How long for this inflation battle to run its course and where will interest rates land? One can only speculate. But as to why we are confronting this severe economic stress at this time, it may boil down to “normalization”, that is, a needed reversion to more traditional and natural economic fundamentals.

It’s entirely plausible that the period stretching from the great recession of 2008–2009 through the covid pandemic was in fact an aberration. And the predominant through line for that era can be found in the existence of government supported low interest rates, initially used to propel us out of recession, later maintained at borrower friendly levels under the Fed-coordinated “quantitative easing” program, and finally culminating with the covid phenomenon from 2020 through 2022, where even greater government subsidization of interest rates resulted in rates plummeting to all-time lows.

We note here that American homeowners that obtained 30 year fixed mortgages ranging from 2.625% to 4% during the 2009 to 2022 low rate window were fortunate considering that mortgage rates have actually averaged 7.75% since 1971.

As to the apartment marketplace, it will need to re-orient to the new normal of higher lending rates as we are weened away from artificially suppressed rates. The implication being that when carrying charges to acquire multifamily property goes up due to greater expenditures for mortgage debt, the purchase price presumably should decline in some proportionate way. Investors simply won’t buy if projected returns fall below the rate of inflation.

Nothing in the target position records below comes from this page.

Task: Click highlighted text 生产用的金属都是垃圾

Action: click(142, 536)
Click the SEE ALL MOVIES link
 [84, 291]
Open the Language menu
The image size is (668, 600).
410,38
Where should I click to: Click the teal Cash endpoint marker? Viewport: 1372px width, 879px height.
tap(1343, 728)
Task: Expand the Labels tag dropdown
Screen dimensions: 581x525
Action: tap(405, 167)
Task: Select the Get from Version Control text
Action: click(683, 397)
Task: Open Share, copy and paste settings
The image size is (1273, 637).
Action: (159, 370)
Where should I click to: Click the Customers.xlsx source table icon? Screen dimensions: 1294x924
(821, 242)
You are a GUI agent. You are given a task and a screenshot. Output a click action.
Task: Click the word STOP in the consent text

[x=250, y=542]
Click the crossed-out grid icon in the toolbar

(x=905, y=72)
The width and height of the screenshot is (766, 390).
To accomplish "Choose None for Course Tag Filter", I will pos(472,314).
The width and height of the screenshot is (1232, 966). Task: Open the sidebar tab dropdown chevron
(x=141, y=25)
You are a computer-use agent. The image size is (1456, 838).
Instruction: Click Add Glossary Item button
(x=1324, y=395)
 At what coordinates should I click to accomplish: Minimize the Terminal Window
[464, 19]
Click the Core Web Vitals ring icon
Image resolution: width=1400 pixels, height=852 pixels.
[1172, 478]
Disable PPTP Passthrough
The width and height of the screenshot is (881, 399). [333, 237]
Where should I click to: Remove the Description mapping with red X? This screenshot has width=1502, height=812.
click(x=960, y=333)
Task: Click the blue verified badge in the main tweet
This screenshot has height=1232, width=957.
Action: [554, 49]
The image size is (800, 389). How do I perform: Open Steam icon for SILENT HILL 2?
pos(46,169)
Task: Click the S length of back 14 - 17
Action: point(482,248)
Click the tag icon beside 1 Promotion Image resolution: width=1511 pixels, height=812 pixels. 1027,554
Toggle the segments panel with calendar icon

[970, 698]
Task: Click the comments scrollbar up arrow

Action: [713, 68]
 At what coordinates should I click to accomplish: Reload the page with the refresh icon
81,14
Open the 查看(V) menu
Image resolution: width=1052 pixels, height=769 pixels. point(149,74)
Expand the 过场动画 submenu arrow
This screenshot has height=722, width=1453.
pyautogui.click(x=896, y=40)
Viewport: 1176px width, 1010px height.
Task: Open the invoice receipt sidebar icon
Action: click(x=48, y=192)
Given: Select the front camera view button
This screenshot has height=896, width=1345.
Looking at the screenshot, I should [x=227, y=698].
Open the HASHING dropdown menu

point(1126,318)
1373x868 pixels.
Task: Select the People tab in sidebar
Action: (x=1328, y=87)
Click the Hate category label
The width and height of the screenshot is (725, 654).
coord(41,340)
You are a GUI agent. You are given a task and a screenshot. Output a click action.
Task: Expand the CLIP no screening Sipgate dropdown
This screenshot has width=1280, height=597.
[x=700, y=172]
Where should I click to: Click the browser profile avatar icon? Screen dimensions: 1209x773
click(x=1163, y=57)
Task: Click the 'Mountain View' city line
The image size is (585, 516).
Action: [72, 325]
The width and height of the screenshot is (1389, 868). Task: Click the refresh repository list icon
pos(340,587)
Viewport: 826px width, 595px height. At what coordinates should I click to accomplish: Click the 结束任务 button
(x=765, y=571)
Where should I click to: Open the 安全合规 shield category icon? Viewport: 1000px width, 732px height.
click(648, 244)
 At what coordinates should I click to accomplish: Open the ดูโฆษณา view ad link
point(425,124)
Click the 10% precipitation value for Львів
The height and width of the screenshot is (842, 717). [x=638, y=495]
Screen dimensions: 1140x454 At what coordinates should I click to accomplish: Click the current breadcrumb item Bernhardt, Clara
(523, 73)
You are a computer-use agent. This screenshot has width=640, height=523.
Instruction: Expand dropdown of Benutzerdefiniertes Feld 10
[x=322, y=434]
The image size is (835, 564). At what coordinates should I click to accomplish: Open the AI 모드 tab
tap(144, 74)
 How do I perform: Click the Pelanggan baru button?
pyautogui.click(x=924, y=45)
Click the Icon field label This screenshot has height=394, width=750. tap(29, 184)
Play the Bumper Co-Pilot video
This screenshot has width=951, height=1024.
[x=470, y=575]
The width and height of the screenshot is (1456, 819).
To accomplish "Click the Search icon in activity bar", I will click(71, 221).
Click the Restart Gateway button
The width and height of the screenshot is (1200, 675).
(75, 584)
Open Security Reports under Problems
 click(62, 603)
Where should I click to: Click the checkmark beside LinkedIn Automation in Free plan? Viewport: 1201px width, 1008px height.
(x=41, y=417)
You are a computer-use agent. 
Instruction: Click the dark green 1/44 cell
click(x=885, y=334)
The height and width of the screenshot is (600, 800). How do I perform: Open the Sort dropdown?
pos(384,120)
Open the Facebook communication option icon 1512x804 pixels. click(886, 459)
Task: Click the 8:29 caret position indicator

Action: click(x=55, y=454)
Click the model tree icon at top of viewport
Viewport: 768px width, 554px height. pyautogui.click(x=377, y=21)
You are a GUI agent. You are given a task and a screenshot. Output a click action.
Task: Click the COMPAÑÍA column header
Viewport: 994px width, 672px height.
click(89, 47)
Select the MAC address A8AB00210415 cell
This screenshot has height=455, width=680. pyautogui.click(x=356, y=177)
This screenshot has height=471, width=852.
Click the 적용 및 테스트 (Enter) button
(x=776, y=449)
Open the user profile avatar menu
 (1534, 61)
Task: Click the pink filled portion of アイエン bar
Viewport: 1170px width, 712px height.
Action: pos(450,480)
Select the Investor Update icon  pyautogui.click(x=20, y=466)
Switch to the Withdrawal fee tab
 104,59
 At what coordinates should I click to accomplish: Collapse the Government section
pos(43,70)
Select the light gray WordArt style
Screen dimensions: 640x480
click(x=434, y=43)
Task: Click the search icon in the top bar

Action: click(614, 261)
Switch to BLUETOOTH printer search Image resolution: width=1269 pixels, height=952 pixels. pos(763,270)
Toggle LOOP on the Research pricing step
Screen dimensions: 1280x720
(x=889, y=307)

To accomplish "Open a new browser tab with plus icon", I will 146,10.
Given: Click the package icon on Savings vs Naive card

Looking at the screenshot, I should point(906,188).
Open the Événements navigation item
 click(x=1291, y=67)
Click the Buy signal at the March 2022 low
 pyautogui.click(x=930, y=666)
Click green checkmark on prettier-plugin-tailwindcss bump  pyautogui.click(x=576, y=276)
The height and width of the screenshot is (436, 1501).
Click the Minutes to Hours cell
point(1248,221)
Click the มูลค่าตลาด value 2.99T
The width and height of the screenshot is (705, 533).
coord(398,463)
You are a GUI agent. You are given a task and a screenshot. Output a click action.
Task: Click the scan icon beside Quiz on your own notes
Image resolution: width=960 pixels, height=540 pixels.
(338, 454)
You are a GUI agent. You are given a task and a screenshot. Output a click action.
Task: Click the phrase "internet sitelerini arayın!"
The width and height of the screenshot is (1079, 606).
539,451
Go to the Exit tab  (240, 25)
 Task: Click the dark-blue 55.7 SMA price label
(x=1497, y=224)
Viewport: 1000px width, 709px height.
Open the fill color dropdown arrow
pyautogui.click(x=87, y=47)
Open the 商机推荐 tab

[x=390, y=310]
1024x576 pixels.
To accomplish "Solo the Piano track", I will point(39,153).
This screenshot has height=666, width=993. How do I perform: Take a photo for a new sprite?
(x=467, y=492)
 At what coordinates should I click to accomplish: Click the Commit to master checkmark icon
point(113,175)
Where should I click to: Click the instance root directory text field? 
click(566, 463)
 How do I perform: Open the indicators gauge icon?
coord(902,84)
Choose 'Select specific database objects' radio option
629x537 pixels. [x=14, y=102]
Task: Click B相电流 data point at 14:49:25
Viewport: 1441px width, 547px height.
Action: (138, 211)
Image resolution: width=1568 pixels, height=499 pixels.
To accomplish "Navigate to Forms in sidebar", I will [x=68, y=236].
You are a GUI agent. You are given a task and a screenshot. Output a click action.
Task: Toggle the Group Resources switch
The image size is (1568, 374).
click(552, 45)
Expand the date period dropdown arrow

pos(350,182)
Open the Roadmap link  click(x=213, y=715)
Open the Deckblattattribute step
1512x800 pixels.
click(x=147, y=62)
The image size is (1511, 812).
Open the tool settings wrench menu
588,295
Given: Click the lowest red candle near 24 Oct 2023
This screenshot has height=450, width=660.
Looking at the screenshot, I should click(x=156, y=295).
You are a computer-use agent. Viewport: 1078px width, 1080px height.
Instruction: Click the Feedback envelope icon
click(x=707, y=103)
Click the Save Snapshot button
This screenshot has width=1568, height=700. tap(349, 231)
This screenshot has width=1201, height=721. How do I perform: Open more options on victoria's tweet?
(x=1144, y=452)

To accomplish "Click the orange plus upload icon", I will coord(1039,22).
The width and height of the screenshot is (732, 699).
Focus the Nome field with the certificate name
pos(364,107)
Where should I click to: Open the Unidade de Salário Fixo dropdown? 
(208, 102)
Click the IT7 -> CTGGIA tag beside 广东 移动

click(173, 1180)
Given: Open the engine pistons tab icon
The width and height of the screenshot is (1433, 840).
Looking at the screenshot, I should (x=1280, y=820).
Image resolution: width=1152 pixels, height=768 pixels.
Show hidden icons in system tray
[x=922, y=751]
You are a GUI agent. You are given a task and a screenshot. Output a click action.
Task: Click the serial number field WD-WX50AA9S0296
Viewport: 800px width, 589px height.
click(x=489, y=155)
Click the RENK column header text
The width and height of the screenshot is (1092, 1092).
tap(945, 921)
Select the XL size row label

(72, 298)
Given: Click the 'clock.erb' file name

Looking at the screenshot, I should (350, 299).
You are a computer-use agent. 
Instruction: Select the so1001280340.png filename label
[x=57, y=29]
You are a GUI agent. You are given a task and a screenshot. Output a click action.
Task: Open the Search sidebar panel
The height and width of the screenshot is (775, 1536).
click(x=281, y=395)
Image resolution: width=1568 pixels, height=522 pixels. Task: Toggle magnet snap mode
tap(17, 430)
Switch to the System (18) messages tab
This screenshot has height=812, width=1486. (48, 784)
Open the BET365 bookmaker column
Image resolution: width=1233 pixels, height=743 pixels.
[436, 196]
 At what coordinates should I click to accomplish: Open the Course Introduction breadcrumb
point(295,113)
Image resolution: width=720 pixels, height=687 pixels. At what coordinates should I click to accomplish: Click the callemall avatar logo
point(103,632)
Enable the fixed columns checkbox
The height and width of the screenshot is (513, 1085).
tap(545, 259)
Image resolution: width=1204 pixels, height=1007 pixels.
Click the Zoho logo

That said, the effect of higher interest rates has yet to dampen sale prices of Orange County apartments. On the contrary, in the fourth quarter of 2022 new highs were registered for gross rent multiplier at 18.44, price per SF at $504.64, and price per unit at $486,467. That’s a testament to the great esteem accorded to OC real estate, as well as the county’s ongoing housing shortage. However, it IS noteworthy that the number of sales in this past Q4 fell to 30 from 69 transactions in Q4 2021 and 55 in Q4 2020. This suggests that fewer and fewer investors are willing to buy in at such frothy prices.